Blog

Data Fusion Techniques; Breaking down the fusion confusion

25 January, 2022 |

Pureprofile

By Johnny Caldwell, FMRS, Senior Director – Partnerships EMEA & US

It might sound a bit scary to the uninitiated, a technique reserved for data scientists and the Googles and Metas of the analytics world but quite simply in quantitative research we fuse data all the time.

Think of the frequency with which we apply weighting to our data sets using pre-accepted variables, segmentation or cluster analytics in order to produce more accurate representative outputs.

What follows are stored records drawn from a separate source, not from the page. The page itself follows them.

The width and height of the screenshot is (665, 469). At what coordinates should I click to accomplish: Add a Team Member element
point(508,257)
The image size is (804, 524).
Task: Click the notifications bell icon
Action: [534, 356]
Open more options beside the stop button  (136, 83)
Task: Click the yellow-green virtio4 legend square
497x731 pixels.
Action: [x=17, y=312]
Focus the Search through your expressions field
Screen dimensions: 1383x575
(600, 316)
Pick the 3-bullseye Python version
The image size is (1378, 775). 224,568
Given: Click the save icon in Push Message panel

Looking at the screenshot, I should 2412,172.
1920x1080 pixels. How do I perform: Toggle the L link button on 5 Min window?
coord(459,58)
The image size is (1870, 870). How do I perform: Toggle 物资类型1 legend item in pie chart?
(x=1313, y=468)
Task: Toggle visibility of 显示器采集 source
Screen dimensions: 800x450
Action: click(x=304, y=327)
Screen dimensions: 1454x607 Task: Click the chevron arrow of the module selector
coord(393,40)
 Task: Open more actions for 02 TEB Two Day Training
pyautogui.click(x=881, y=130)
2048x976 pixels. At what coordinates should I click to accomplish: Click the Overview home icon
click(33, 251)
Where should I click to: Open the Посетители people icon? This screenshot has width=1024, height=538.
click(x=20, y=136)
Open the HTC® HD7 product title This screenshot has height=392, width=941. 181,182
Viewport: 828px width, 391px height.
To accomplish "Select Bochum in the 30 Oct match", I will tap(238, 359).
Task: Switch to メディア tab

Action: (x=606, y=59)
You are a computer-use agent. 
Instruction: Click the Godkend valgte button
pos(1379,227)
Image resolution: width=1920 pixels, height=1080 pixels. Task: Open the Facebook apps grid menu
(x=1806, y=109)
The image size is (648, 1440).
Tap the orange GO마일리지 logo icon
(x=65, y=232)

A popular and commonplace example is when we apply nationally representative (nat rep) weighting to a project’s results. The specific market’s nat rep figures – the weighting matrix – are accepted as true being as they are derived from official governmental Office for National Statistics figures. The matrix is applied and we re-align the emphasis of the demographic groups lacking in our sample in order to produce a truly representative final data set.

Consequently, Data Fusion can be explained as the integration of multiple data sources in order to produce more accurate and consistent outputs than would be provided by the original individual source.

Looking beyond the original data

If we go up a level, we might want to start layering the data and enhancing it with other useful information obtained outside of the original survey.

Obviously, if you are the owner of or have access to a traditional double opt-in panel this is in many ways easily achievable by simply building a data bank of behaviours on the audience as a whole or a subset thereof. However, it must be noted that the sample has to live in a well curated traditional panel environment – programmatic or river sampling by their transitory nature just won’t work.

Think of the vast amount of screening questions traditional panels ask. These are not just during the initial recruitment process but continuously throughout the life of a panellist in order to establish incidence rates and improve targeting. Because we know exactly who each individual respondent is and we’re not revealing any PII (Personal Identifiable Information), this information can easily be appended to survey data and so enhance the output.

The data sets are endless

We’re not just talking about demographics here. Many clients do however request that these be supplied allowing for a reduced survey length and consequently additional time to concentrate on more intrinsic subject related questioning.

The options are numerous and depending on exactly what the panel owner has previously asked they can include:

Psychographic and lifestyle data
Service and product ownership
Environmental and ethical opinion
Political and future voting persuasion etc.

Up another level and we can source more passive categories of data from our panel audience by utilising a fair data exchange methodology. Completely GDPR compliant and strictly with the full permission of our respondent, there already exists many technologies that now allow us to obtain browsing, app usage, transactional and geo-tracking data that again, because we know exactly who the originator is, can be appended to any related survey data.

But what happens if the data is from an external source?

Consequently not produced by the same individuals who have answered our survey. Fear not, as long as we have a decent number of identical data variable keys such as full demographics or psychographics the supplementary information can be fused with our original survey data set and still produce extremely useful actionable insights that might not have been formerly possible to obtain.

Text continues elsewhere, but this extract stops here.